Structural Design in BIM Process
Building Information Modeling is based on the holistic view of the structure’s life cycle, and this includes the initial idea and design planning (architect, building owner), the detailed design and final planning (engineers), and the building’s operation and demolition. Among others, the objective is to optimize costs over the structure’s life cycle. The structural design itself is only a small part of BIM, and its impact on the structure’s costs is usually of secondary importance. Therefore, the great ‘revolution’ of BIM has more influence control by the architect. Nevertheless, structural engineering plays a significant role in a relatively short period of the final planning. Design determines the feasibility of a particular structural concept, and is a milestone in the planning process as other services could be delayed without proper design. It also has a strong influence on further planning reliability and thus on the associated costs for the necessary changes. In short: structural analysis including any subsequent changes must be efficient and reliable. The present three-dimensional BIM models can provide valuable data input or means of communication and better understanding in regards to structural engineering.
BIM Model and Structural Model
Generally, BIM models include information about geometry, materials, and semifinished products of a building. They describe the purpose of the building and can also provide information about the assembly time, for example. BIM models are suitable as a visual communication tool for all parties involved in the construction, they serve as a tool for material and cost determination, and lastly, they help to avoid planning errors due to collisions of individual components or subsections. Data exchange refers mainly to a parametric description of the exact building geometry. Structural components are described by boundary surface models or extrusion areas that result in a solid.
In contrast, the focus of structural models is on the mechanically correct projection of the support structure. The geometry is simplified and reduced to the structural components relevant for structural analysis. The detailed description of the geometry is only used if necessary and the calculation time will inevitably increase. Columns and beams are calculated as members (1D elements), while walls and ceilings are calculated as slabs and plates (2D elements). These member and surface elements can also be combined with one another in the 3D structural model. In order to calculate these idealized models numerically, it is necessary to join all structural components together and to verify the transition conditions. However, due to the component reduction from solids to center lines (in the case of members) and middle planes (in the case of surfaces), the automatic intersection is not always available.
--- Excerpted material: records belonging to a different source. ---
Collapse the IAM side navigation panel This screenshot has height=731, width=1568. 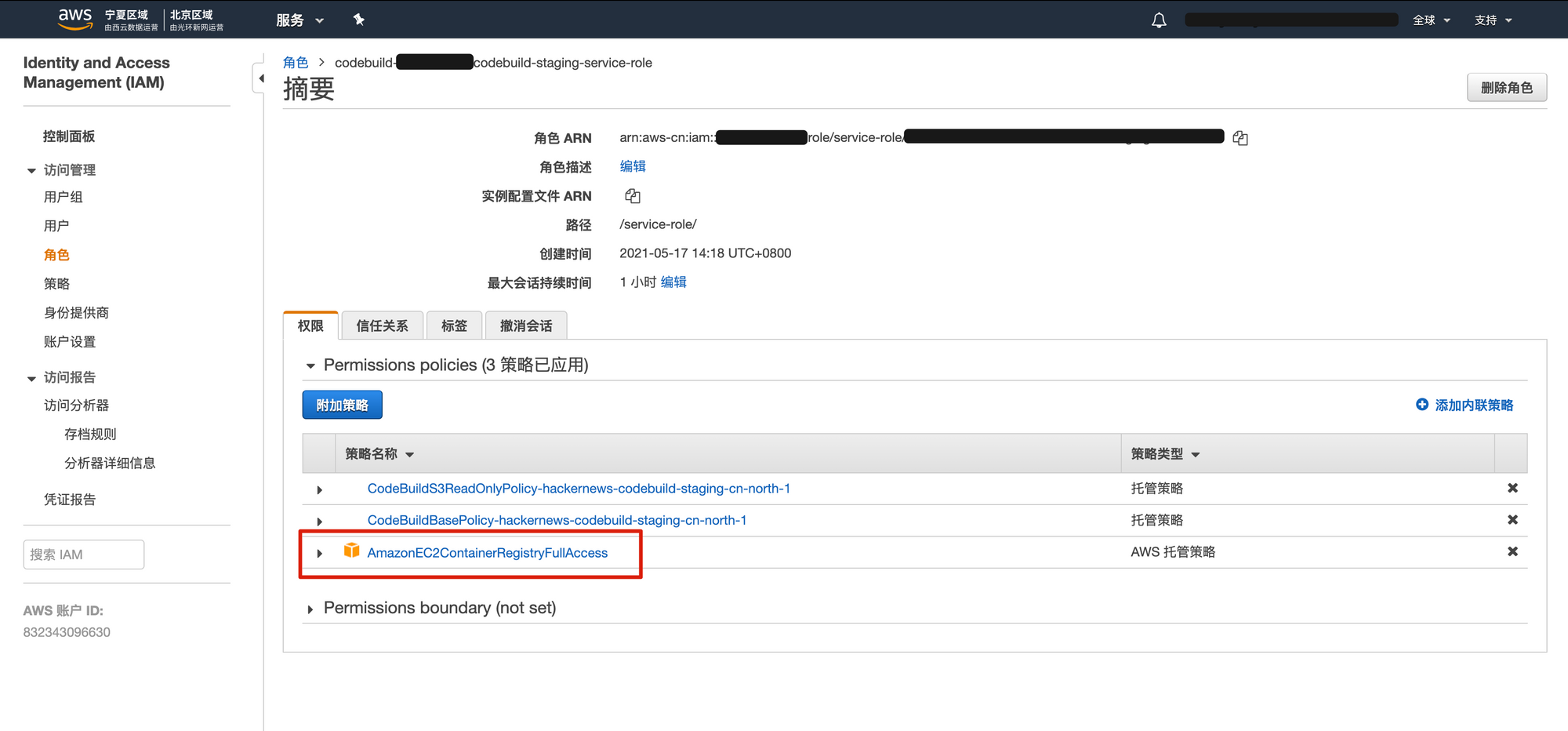point(260,78)
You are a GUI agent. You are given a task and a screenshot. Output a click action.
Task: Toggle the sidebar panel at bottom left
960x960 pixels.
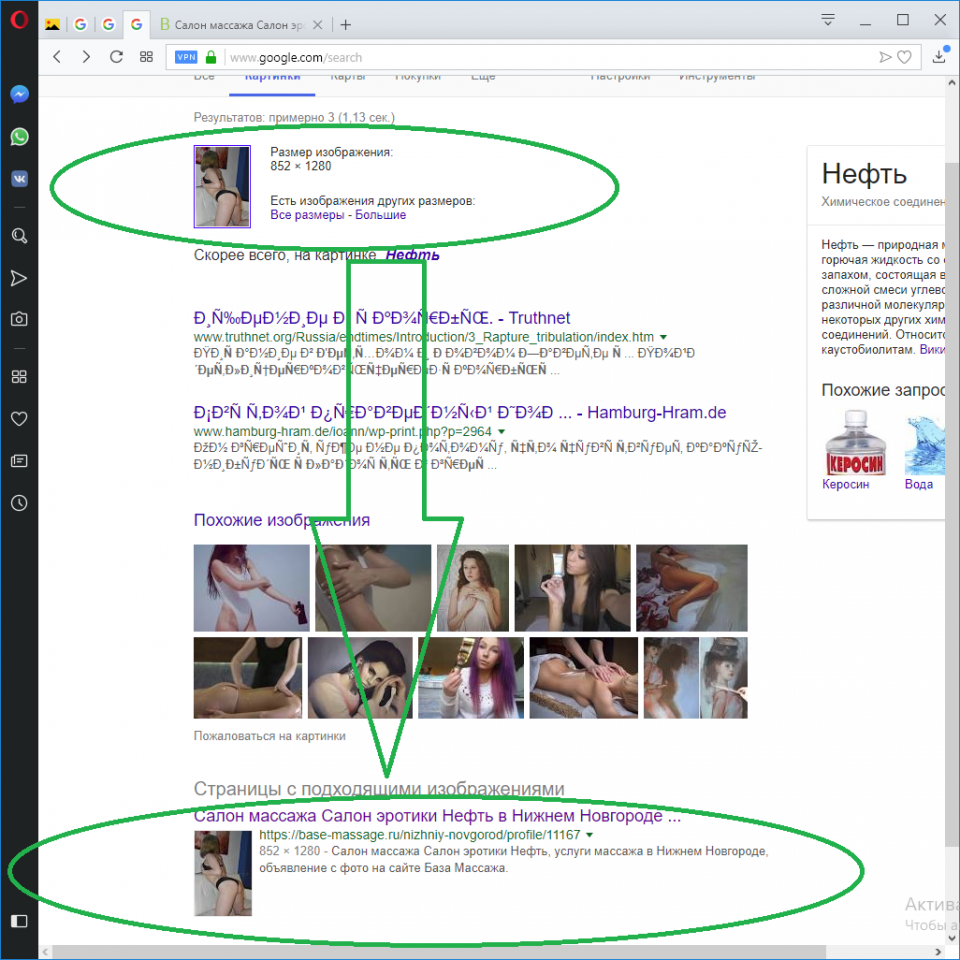pyautogui.click(x=19, y=921)
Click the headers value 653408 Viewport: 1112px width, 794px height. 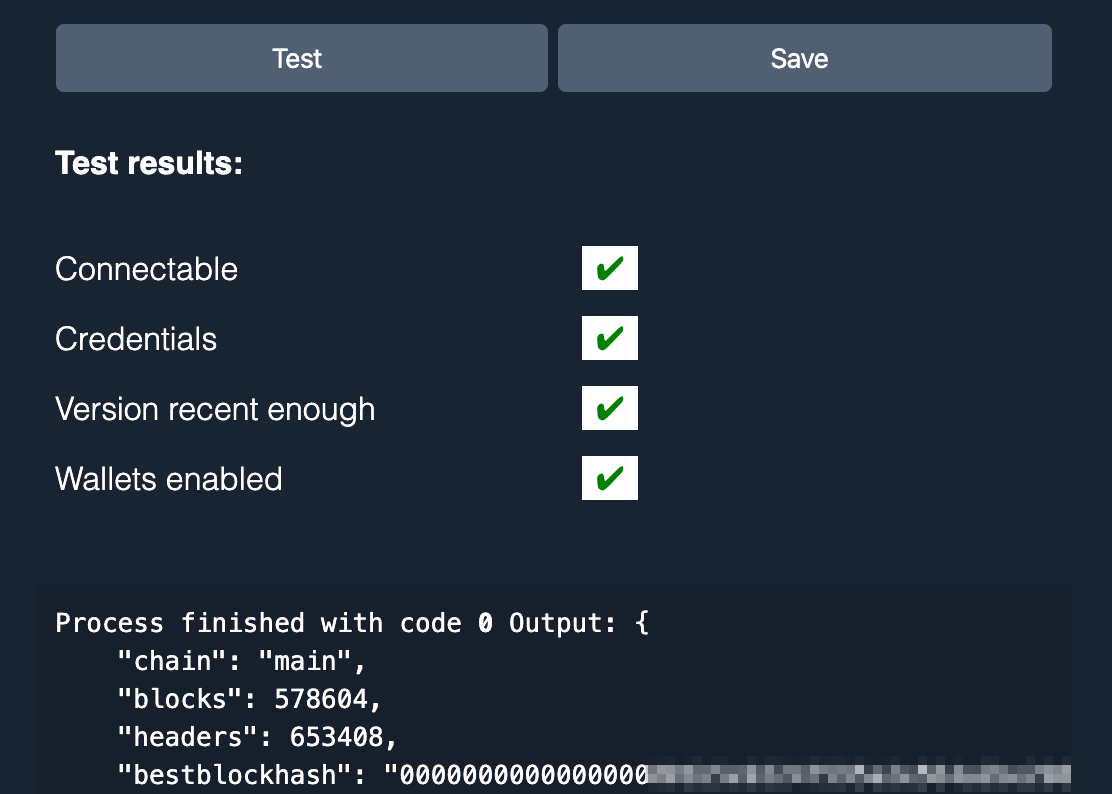coord(335,737)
Further essential components of the structural model include the following:
- Support and hinge definitions
- Mechanical properties of materials and cross-sections
- External loads (wind, snow, imposed loads, etc.) and load combinations
- Effects of seismic activity or other accidental actions
- Design specifications
- Linear and nonlinear calculation methods and analyses
It is not possible to infer the structural model from pure geometry information of a BIM model without the intervention of a qualified engineer. Geometrically identical modeling would also require the representation as a solid model in structural engineering. However, even with the currently available computing capacity, it is unthinkable to calculate a building as a solid model.
Practice-Relevant BIM Exchange Scenarios
You can distinguish the data exchange between software applications of the same discipline and one of a different discipline. If data is exchanged between architecture software or construction software, the objects are the same and the information content and its data models will be very similar in both programs. The different software applications can process the information directly and translate it into the software-specific intelligent objects. This is also known as horizontal data exchange.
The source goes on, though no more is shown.